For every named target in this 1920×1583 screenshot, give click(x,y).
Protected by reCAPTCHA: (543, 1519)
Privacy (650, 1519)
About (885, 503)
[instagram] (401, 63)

How to complete this task >>
Output the data above exactly, please, line for line.

Solved problem >>
For every named target in this 1920×1583 screenshot, give click(x,y).
Protected by reCAPTCHA: (543, 1519)
Privacy (650, 1519)
About (885, 503)
[instagram] (401, 63)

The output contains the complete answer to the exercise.